Il rapporto Excelsior-Unioncamere sui fabbisogni occupazionali in Italia per il periodo 2024-2028 stima che, nei prossimi cinque anni, oltre 2,3 milioni di lavoratori dovranno acquisire competenze green e più di 2,1 milioni dovranno sviluppare competenze digitali.
Per portare a termine un progetto di digital transformation, tuttavia, non è sufficiente dotarsi di competenze, né considerare l’innovazione soltanto come utilizzo di nuove tecnologie. I CIO devono richiedere che i vertici aziendali sponsorizzino un progetto completo di change management: non ci si deve limitare a digitalizzare le attività così come oggi vengono eseguite, ma devono essere analizzati e modificati nel profondo anche i singoli processi, le modalità di relazione con i clienti, con i fornitori e con le altre business unit all’interno della propria organizzazione.
Diversi studi sono concordi nel ritenere che la cultura aziendale sia il principale ostacolo per il change management, quindi bisogna investire, e molto, sulle persone: non a caso il focus si sta spostando da Industria 4.0, basata su aumento di efficienza e di produttività, a Industria 5.0, dove persone, ambiente e sostenibilità sono al centro dei processi di produzione.
L’ultimo rapporto annuale ISTAT fotografa gli organici all’interno delle aziende in Italia: negli ultimi venti anni il tasso di occupazione è aumentato dal 57,4% del 2004 al 61,5% del 2023, creando oltre 1,3 milioni di posti di lavoro; ci sono però più di due milioni di occupati in meno tra i giovani tra i 15 e i 34 anni e più di un milione in meno tra i 35 e i 49 anni, diminuzioni compensate dall’aumento di 4,5 milioni di occupati over 50. L’età media degli occupati sta aumentando più di quanto stia aumentando l’età media nel Paese, quindi il mondo del lavoro sta addirittura invecchiando più rapidamente di quanto stia invecchiando l’Italia.
Questo dato, insieme all’innalzamento dell’età pensionabile, fa sì che nelle aziende italiane siano presenti risorse di quattro generazioni diverse: Baby Boomers, Generazione X, Millennials e Generazione Z. Questa diversità generazionale porta in ogni realtà aziendale uno spettro di competenze molto diversificato: ogni età ha conoscenze, esperienze, aspirazioni, valori e punti di forza differenti che vanno gestiti al meglio, trasformando in una sinergia positiva quello che potrebbe sfociare in uno scontro culturale.
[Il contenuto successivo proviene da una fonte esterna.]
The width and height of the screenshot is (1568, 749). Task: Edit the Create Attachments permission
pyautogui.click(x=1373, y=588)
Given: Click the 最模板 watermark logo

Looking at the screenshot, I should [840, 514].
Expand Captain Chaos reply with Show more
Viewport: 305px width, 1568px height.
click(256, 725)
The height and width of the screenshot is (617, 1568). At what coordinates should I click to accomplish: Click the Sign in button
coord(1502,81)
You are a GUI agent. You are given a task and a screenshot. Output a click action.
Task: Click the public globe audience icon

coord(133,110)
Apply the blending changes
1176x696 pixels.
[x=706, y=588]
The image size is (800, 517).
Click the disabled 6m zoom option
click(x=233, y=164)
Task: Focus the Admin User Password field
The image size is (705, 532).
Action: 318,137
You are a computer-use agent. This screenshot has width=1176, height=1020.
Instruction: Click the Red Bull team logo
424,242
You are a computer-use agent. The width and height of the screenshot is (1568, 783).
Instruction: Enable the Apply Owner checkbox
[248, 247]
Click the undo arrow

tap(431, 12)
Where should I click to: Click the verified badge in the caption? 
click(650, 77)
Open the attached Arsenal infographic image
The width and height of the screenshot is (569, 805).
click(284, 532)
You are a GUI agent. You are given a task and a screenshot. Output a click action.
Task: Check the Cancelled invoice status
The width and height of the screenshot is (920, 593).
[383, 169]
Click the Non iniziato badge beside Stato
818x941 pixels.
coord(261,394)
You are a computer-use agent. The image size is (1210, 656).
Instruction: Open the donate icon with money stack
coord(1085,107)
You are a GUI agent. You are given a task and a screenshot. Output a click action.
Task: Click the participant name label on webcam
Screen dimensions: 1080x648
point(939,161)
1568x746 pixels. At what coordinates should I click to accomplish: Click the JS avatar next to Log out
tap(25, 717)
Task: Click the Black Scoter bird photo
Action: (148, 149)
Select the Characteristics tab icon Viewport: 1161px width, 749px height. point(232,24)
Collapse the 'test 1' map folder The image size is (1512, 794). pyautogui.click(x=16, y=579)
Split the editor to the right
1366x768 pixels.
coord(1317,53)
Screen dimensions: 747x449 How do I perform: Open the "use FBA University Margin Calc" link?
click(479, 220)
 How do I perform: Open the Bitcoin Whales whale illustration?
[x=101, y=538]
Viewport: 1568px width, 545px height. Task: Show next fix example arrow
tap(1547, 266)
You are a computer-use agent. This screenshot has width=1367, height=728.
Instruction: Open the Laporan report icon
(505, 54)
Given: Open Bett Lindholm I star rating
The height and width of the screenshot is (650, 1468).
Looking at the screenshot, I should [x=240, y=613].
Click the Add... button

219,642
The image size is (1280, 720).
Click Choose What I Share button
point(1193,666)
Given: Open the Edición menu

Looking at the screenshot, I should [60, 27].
Gruppi di lavoro eterogenei sono una notevole fonte di ricchezza e assicurano ambienti di lavoro più competenti ed efficienti, proiettati verso il futuro con ottimismo. Questo vale soprattutto nell’attuale periodo complesso che stiamo vivendo, denso di cambiamenti rapidi e spesso imprevedibili, che le organizzazioni sempre più “over” avrebbero difficoltà ad affrontare. Per questo, è utilissimo l’apporto delle nuove generazioni, più preparate sulle tematiche tecnologiche e green, in grado quindi di facilitare un rapido adattamento ai mutamenti di mercato e di scenari.
Il rapporto EURES “Giovani 2024: il bilancio di una generazione” mostra, tuttavia, che per l’85% dei giovani intervistati il livello di attenzione della politica italiana verso le problematiche giovanili è inadeguato, mentre viene riposta maggiore fiducia nell’Unione europea. Molti giovani considerano il nostro Paese poco dinamico e ritengono antiquati i tradizionali modelli d’impresa. Di conseguenza, preferiscono cercare maggiori stimoli all’estero. Ogni anno, 18mila giovani laureati lasciano l’Italia, un numero più che triplicato rispetto a dieci anni fa. Insomma, proprio ora che abbiamo bisogno di talenti, ne abbiamo pochi, perché li mettiamo nelle condizioni di andarsene. È evidente che la politica italiana debba attuare interventi urgenti per migliorare le condizioni di vita e le prospettive dei giovani. È necessario facilitare un mercato del lavoro più stabile, che valorizzi le competenze e crei le condizioni per arginare la fuga di cervelli e incentivare i rientri. In caso contrario, rischiamo di perdere queste energie positive e di rimanere ancora più indietro.